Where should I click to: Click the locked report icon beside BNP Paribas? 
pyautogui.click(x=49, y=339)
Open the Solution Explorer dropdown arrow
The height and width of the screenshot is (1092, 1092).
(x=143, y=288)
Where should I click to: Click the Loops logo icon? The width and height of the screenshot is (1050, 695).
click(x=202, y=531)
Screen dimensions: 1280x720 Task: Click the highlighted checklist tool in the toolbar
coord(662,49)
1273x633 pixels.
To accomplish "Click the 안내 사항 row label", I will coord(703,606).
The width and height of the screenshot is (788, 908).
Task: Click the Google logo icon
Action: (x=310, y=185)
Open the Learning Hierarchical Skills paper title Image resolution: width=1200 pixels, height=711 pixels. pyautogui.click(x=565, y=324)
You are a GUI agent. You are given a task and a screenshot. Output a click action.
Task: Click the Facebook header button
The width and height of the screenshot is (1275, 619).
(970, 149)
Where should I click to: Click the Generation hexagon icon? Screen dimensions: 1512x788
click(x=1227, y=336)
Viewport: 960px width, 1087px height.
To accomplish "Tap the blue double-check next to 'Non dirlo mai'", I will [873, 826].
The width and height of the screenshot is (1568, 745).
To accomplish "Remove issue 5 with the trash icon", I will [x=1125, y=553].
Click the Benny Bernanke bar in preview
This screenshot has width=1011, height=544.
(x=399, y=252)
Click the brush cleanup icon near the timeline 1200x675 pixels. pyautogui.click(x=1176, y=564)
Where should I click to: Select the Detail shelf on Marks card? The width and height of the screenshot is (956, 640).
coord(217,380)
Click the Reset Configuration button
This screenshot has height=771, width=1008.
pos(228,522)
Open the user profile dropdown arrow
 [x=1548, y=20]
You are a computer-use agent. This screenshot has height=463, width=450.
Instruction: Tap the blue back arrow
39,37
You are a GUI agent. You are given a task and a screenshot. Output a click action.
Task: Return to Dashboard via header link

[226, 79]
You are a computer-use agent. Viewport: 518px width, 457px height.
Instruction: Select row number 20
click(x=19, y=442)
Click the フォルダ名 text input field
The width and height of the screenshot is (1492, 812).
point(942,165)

___

__Task to complete__: Verbatim reproduction is required for the line holding "Click the フォルダ名 text input field" and for every line after it in the records, with no other line included.

__Response to the exercise__:
Click the フォルダ名 text input field
The width and height of the screenshot is (1492, 812).
point(942,165)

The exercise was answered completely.